Crate cesu8

Expand description

A simple library implementing the CESU-8 compatibility encoding scheme. This is a non-standard variant of UTF-8 that is used internally by some systems that need to represent UTF-16 data as 8-bit characters. Yes, this is ugly.

Use of this encoding is discouraged by the Unicode Consortium. It’s OK for working with existing internal APIs, but it should not be used for transmitting or storing data.

use std::borrow::Cow;
use cesu8::{from_cesu8, to_cesu8};

// 16-bit Unicode characters are the same in UTF-8 and CESU-8.
assert_eq!(Cow::Borrowed("aé日".as_bytes()),
           to_cesu8("aé日"));
assert_eq!(Cow::Borrowed("aé日"),
           from_cesu8("aé日".as_bytes()).unwrap());

// This string is CESU-8 data containing a 6-byte surrogate pair,
// which decodes to a 4-byte UTF-8 string.
let data = &[0xED, 0xA0, 0x81, 0xED, 0xB0, 0x81];
assert_eq!(Cow::Borrowed("\u{10401}"),
           from_cesu8(data).unwrap());

A note about security

As a general rule, this library is intended to fail on malformed or unexpected input. CESU-8 is supposed to be an internal-only format, and if we’re seeing malformed data, we assume that it’s either a bug in somebody’s code, or an attacker is trying to improperly encode data to evade security checks.

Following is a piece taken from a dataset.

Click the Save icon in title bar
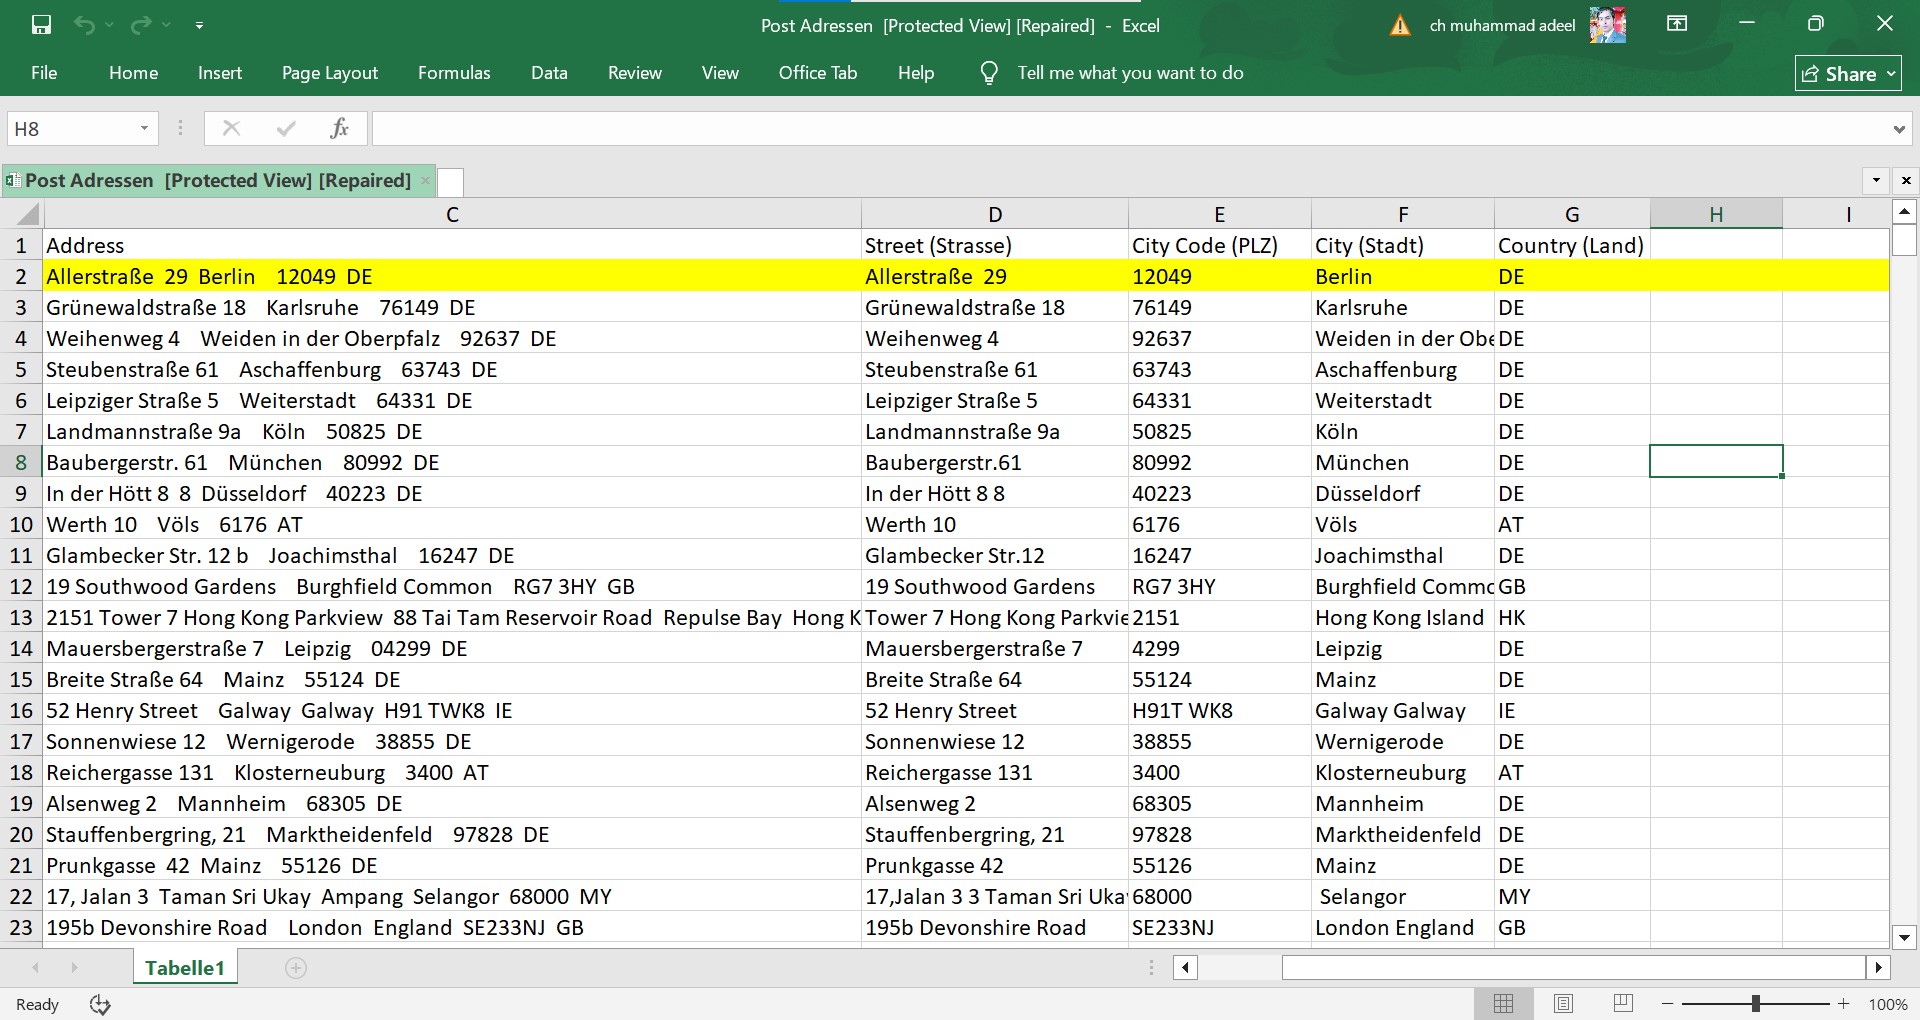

If you have a use case for lossy conversion to UTF-8, or conversion from mixed UTF-8/CESU-8 data, please feel free to submit a pull request for from_cesu8_lossy_permissive with appropriate behavior.

Java and U+0000, and other variants

Java uses the CESU-8 encoding as described above, but with one difference: The null character U+0000 is represented as an overlong UTF-8 sequence C0 80. This is supported by the from_java_cesu8 and to_java_cesu8 methods.

Surrogate pairs and UTF-8

The UTF-16 encoding uses “surrogate pairs” to represent Unicode code points in the range from U+10000 to U+10FFFF. These are 16-bit numbers in the range 0xD800 to 0xDFFF.

0xD800 to 0xDBFF: First half of surrogate pair. When encoded as CESU-8, these become 11101101 10100000 10000000 to 11101101 10101111 10111111.
0xDC00 to 0xDFFF: Second half of surrogate pair. These become 11101101 10110000 10000000 to 11101101 10111111 10111111.

Wikipedia explains the code point to UTF-16 conversion process:

Consider the encoding of U+10437 (𐐷):

Subtract 0x10000 from 0x10437. The result is 0x00437, 0000 0000 0100 0011 0111.

Split this into the high 10-bit value and the low 10-bit value: 0000000001 and 0000110111.

Add 0xD800 to the high value to form the high surrogate: 0xD800 + 0x0001 = 0xD801.

Add 0xDC00 to the low value to form the low surrogate: 0xDC00 + 0x0037 = 0xDC37.

Structs

Cesu8DecodingError

The CESU-8 data could not be decoded as valid UTF-8 data.

Functions

from_cesu8

Convert CESU-8 data to a Rust string, re-encoding only if necessary. Returns an error if the data cannot be represented as valid UTF-8.

from_java_cesu8

Convert Java’s modified UTF-8 data to a Rust string, re-encoding only if necessary. Returns an error if the data cannot be represented as valid UTF-8.

is_valid_cesu8

Check whether a Rust string contains valid CESU-8 data.

is_valid_java_cesu8

Check whether a Rust string contains valid Java’s modified UTF-8 data.

to_cesu8

Convert a Rust &str to CESU-8 bytes.

to_java_cesu8

Convert a Rust &str to Java’s modified UTF-8 bytes.